Composition florale version grand luxe

Don’t shoot the messenger

Les mots de Shakespeare n’auront jamais paru prendre autant de consistance que lors de ce midi, où en plein milieu du repas nous dûmes jouer le rôle d’oiseau de mauvaise augure en portant à la connaissance de Patrick Simiand (maître d’hôtel du Cinq) la teneur de la critique fraîchement parue de Jay Rayner pour le Guardian. Critique devenue célèbre dans laquelle ce dernier étrille la cuisine de Christian Le Squer ainsi que le restaurant et pour ainsi dire tout le George V, et ce, de façon outrageusement inappropriée. Du moins dirons- nous, avec énormément de maladresse factuelle et un manque d’objectivité qui n’a d’égal que la qualité de la prose avec laquelle elle a été écrite.
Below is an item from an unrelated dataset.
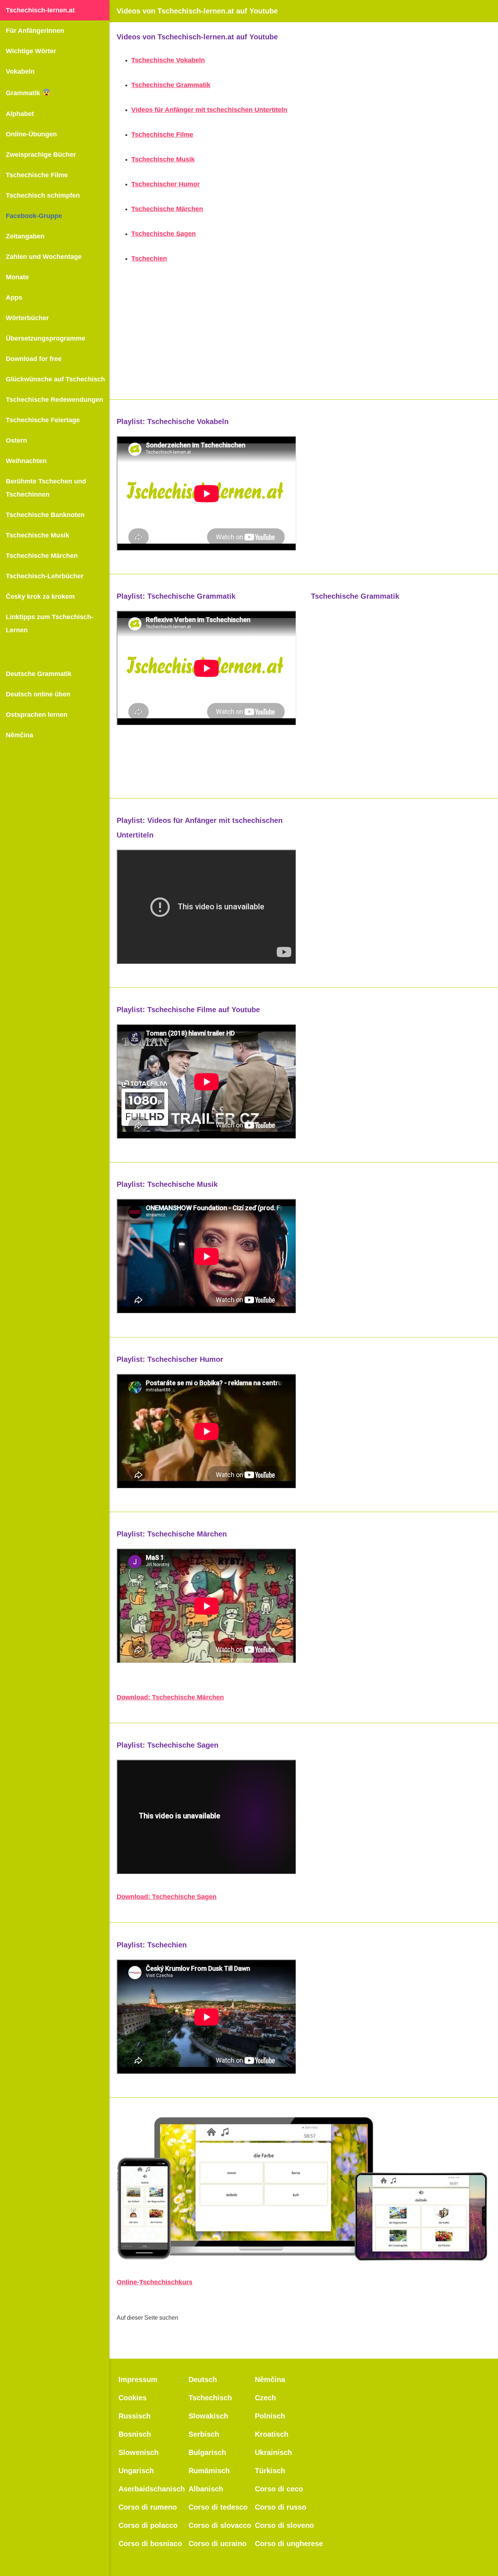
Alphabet (20, 113)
Nous ne reviendrons pas dessus car tout a été dit ou presque, avec tout le talent nécessaire ou presque.

Alignement des astres, pur moment d’ « awkardness » comme l’aurait écrit Mr Rayner, il se trouve que nous sommes également entrain de faire l’exégèse de la cuisine de Christian Le Squer à la minute où cette violente charge parait. Or lire une critique tout juste sortie au moment ou l’on est attablé et que l’on critique soi-même ce lieu à profondément quelque chose qui tient de la mise en abîme. C’est un peu comme se voir dans un miroir déformant, car sur un même postulat partagé ( la critique de Mr Rayner ne datant que d’une semaine au plus par rapport à notre passage) ma vision du moment est diamétralement opposée. Pourtant et pour en finir, même si 95% du contenu de sa critique (qui n’en est pas une soyons clair, mais bien un billet d’humeur) est complètement dénué d’intérêt car sans aucun fondement, ni arguments qui tiennent valablement la route.

Il n’en demeure pas moins que les 5% restants sont en effet recevable, comme quoi même dans l’exercice de la critique de critique il faut savoir rendre justice à l’attaquant.

La Puissance

« George Almighy » donc, c’est d’abord un constat tout ce qu’il y a de plus objectif. Aujourd’hui le George V représente le fer de lance, la pointe de l’épée de ce que peut proposer la restauration de Palace. Factuellement d’abord, avec 5 étoiles au compteur sur 3 restaurants, dont le joyau de la couronne: Le Cinq de Christian Le Squer auréolé de ses 3 étoiles, qui dit mieux?: Personne à 5000 kms à la ronde.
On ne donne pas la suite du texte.